Два года спустя профессор, доктор химических наук Я. А. Яралиев успешно дешифровал текст этой страницы на основе современного лезгинского языка, о чём широко поведали весной-летом 1993 г. национальные газеты «Алпан», «Самур», «Садвал», «Лезгистан хабарар», «Лезги газет», «Дагестанская правда». В дальнейшем обнаружились и копии остальных 49 страниц рукописи, получившей название «Албанская книга». Полный перевод её, сделанный Я. А. Яралиевым, был первоначально опубликован в газетах «РикIин гаф» («Сердечное слово») и «Лезги газет» («Лезгинская газета»), а затем отдельной книгой вместе с факсимиле копии, с переводом албанских и псевдоалбанских эпиграфических памятников, соответствующими комментариями и эссе о Кавказской Албании и генетических корнях лезгинского языка[431].
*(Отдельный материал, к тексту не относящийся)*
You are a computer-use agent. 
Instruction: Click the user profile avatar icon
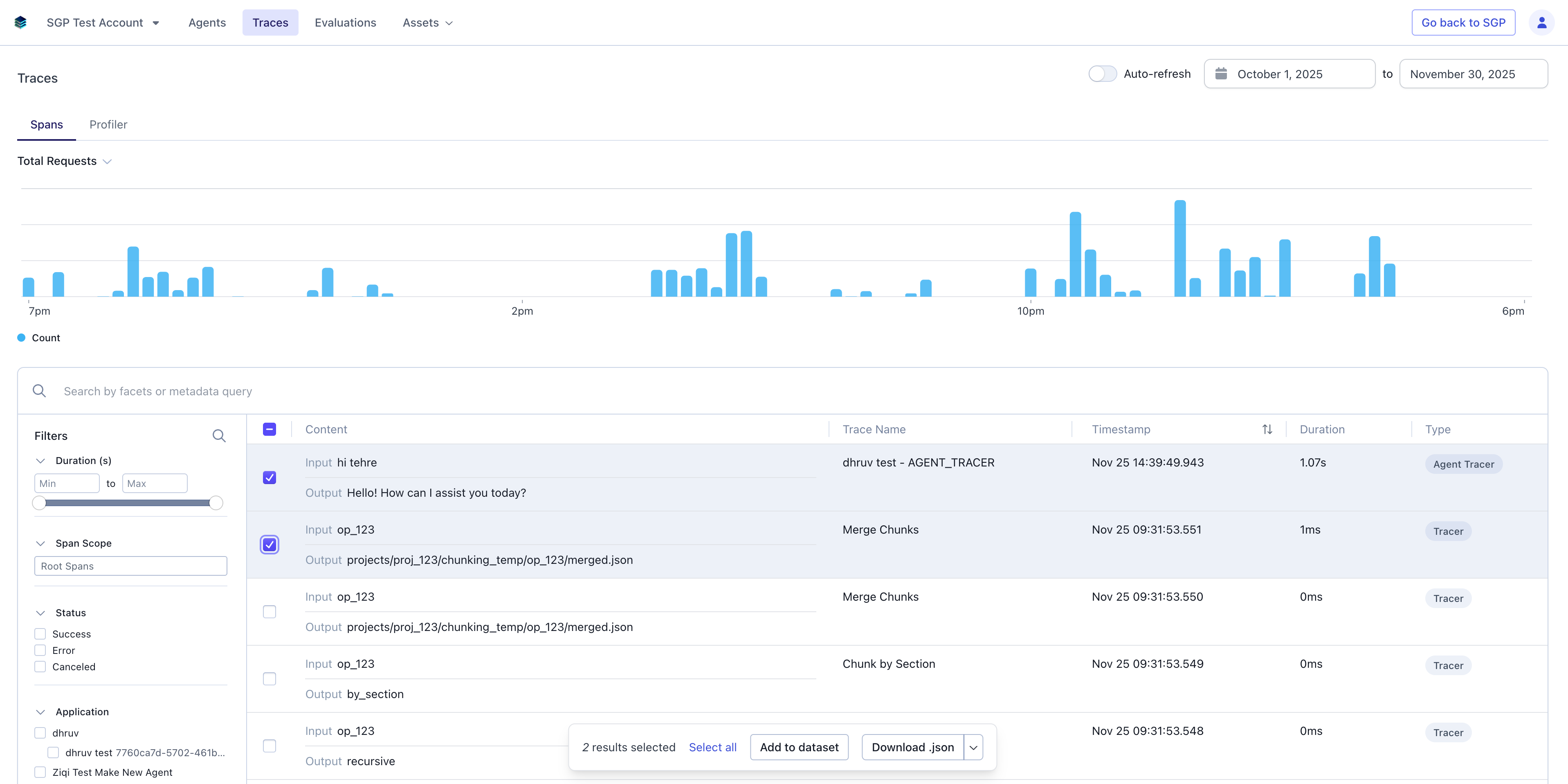1542,22
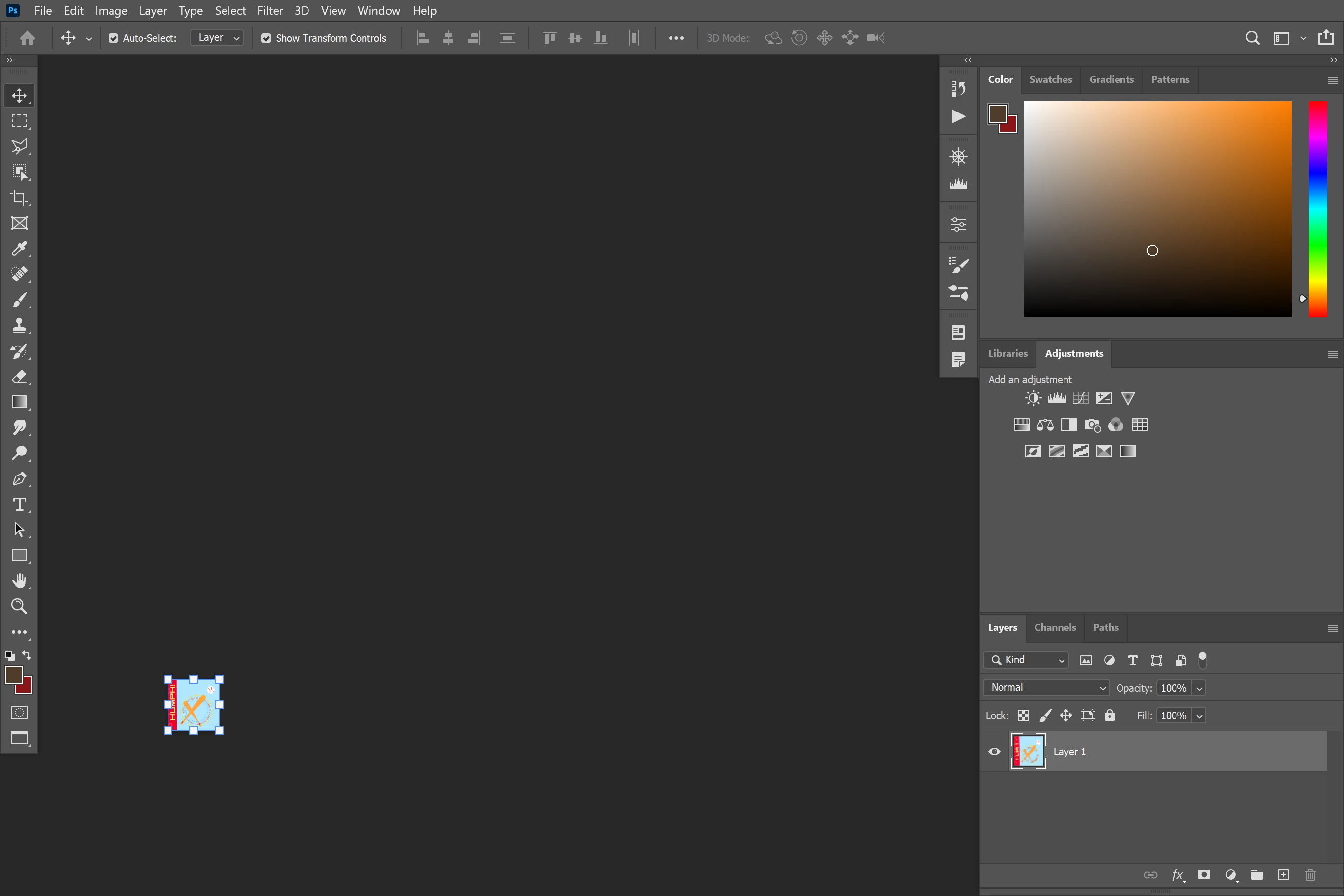Expand the Opacity slider dropdown arrow
The width and height of the screenshot is (1344, 896).
[x=1200, y=688]
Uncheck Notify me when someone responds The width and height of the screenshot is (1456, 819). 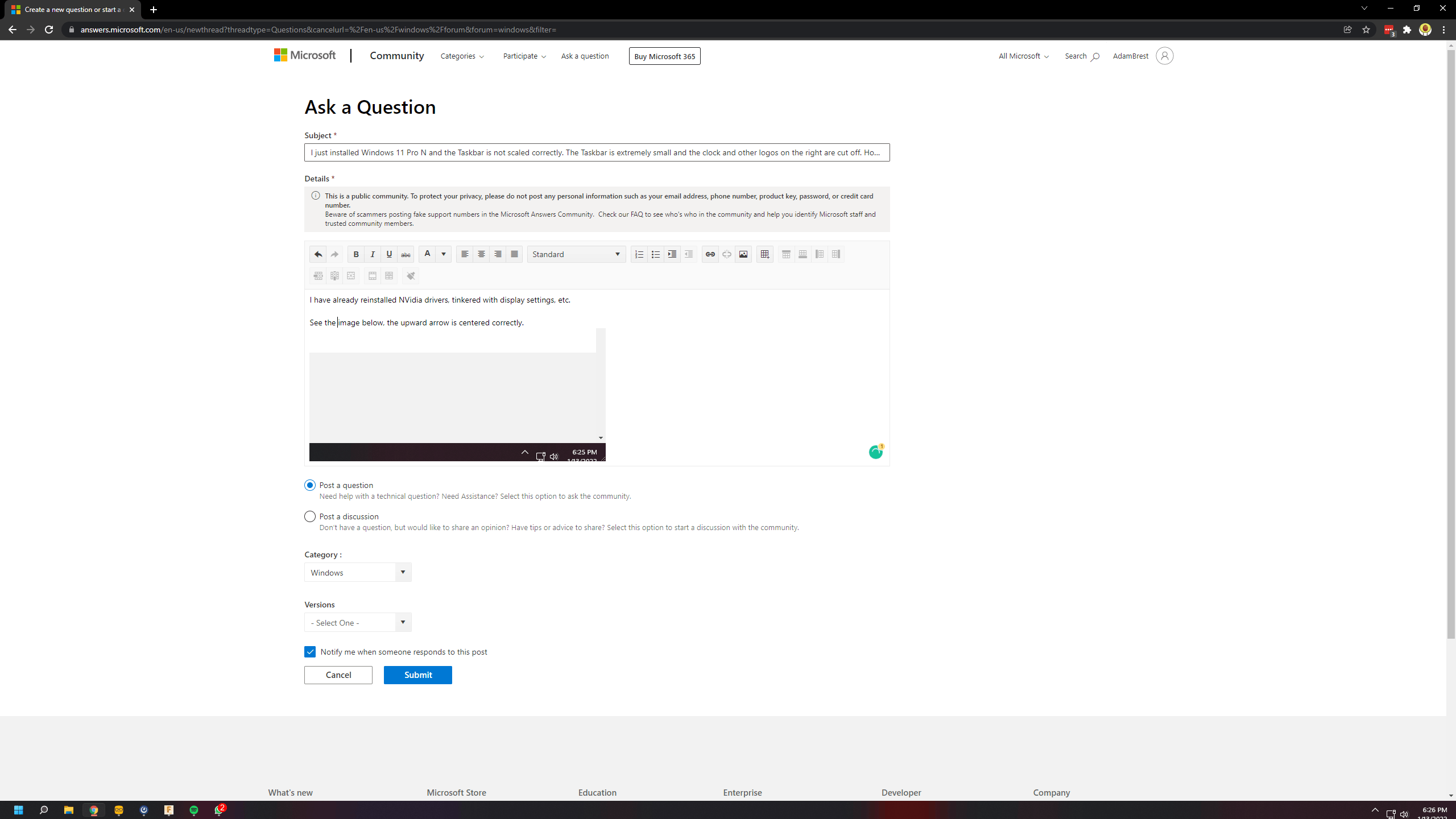click(310, 652)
Страница фальшивой «Албанской книги»

Это «открытие» получило большой резонанс в местной прессе и было преподнесено как «сенсация века», «открытие мирового значения», приравниваемое к открытию Трои, а о самой подлинности рукописи говорили, что она «не вызывает сомнения». Как заявил в интервью газете «Лезгинский вестник» ректор Института ЮЖДАГ, профессор, доктор философских наук Н. О. Османов, «профессора Яралиева Ярали, который разгадал тайну древнеалбанской письменности, Учёный совет Института собирается представить на соискание Нобелевской премии» (!)[432]. Ректора не смутило то, что правом выдвижения обладает только определённый круг учёных-номинаторов, определяемый Нобелевским комитетом. По-видимому, ректор не знает об этом.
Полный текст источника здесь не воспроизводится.